Working gas in storage was 2,095 Bcf.
Natural gas price moved lower after the release of the EIA Weekly Natural Gas Storage Report. The report indicated that working gas in storage increased by 92 Bcf to 2,095 Bcf.
On June 14, natural gas markets found themselves under significant pressure after it became evident that Freeport LNG facility will not work anytime soon after the recent explosion. The resumption of partial operations is expected to take place in about three months.
However, natural gas has recently made an attempt to recover as some traders were willing to bet that warm weather will lead to higher natural gas demand and support prices despite problems at Freeport LNG.
While the report indicated that working gas in storage increased, it is 13.6% lower compared to levels that were seen a year ago. Compared to the five-year average, working gas in storage is down by 13.4%. In this light, further increases will be needed to calm markets.

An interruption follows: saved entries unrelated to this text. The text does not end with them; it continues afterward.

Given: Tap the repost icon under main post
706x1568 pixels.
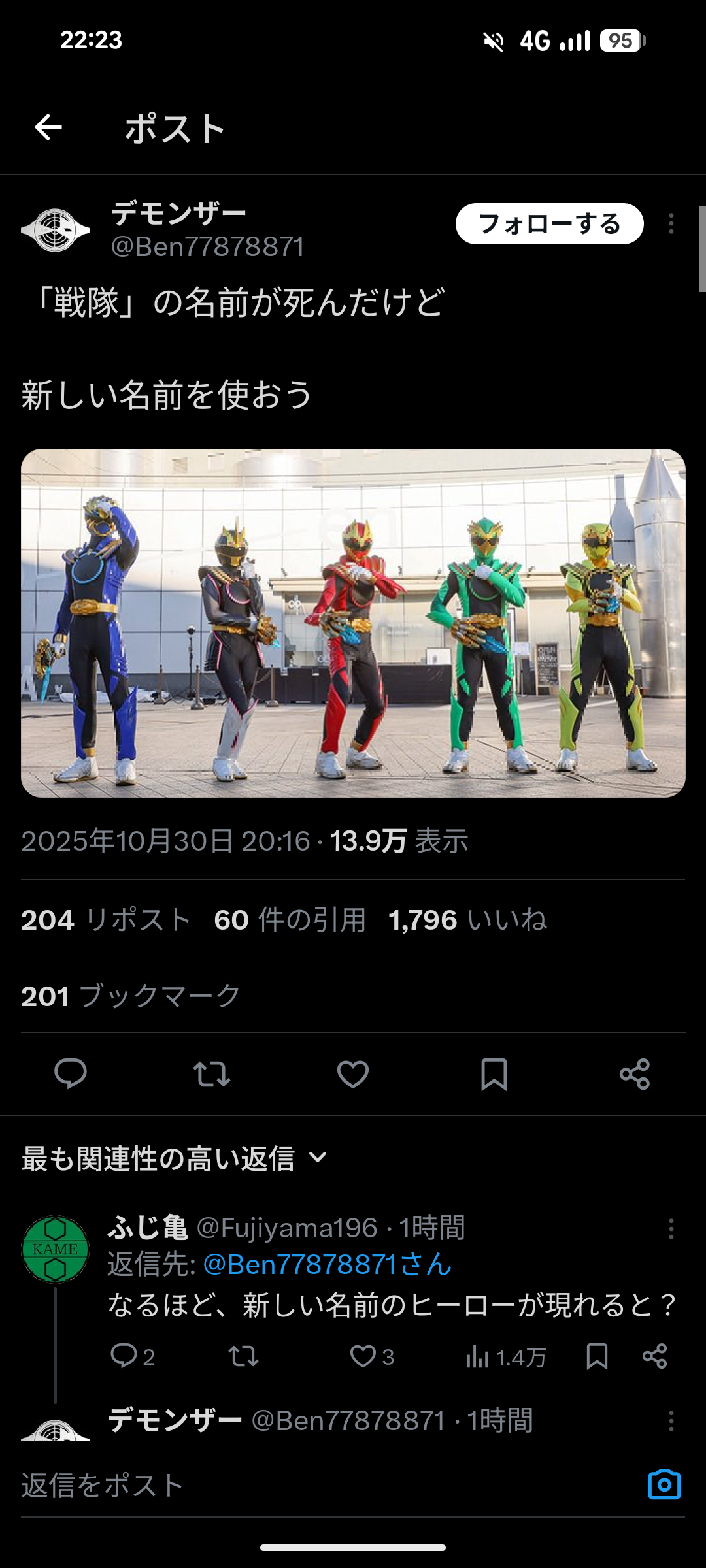Looking at the screenshot, I should tap(212, 1073).
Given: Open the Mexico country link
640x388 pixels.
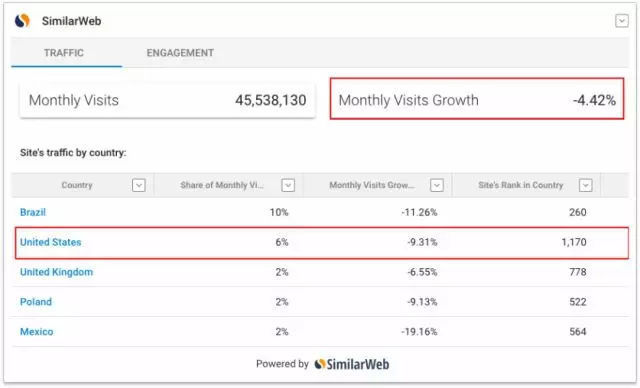Looking at the screenshot, I should coord(37,332).
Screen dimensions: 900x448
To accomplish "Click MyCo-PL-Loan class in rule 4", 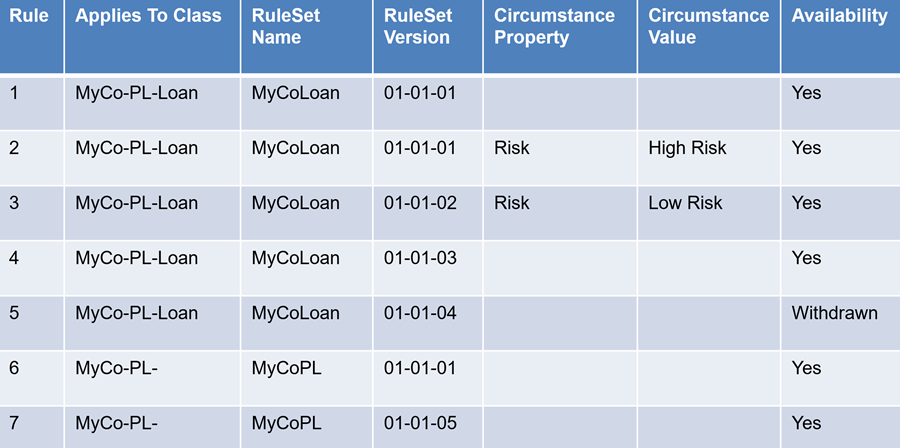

In the near term, the explosion at Freeport LNG will remain the key bearish catalyst as it increases supply at domestic markets. Meanwhile, the remaining LNG export facilities will be maxed out given the huge spread between domestic prices and prices in Asia and Europe.
This spread will only increase after recent actions from Russia’s Gazprom, which cut gas supplies to European clients due to sanctions-related maintenance issues. In the longer-term, international markets would serve as bullish catalyst for U.S. natural gas markets, but it won’t happen until Freeport LNG is fully back to business.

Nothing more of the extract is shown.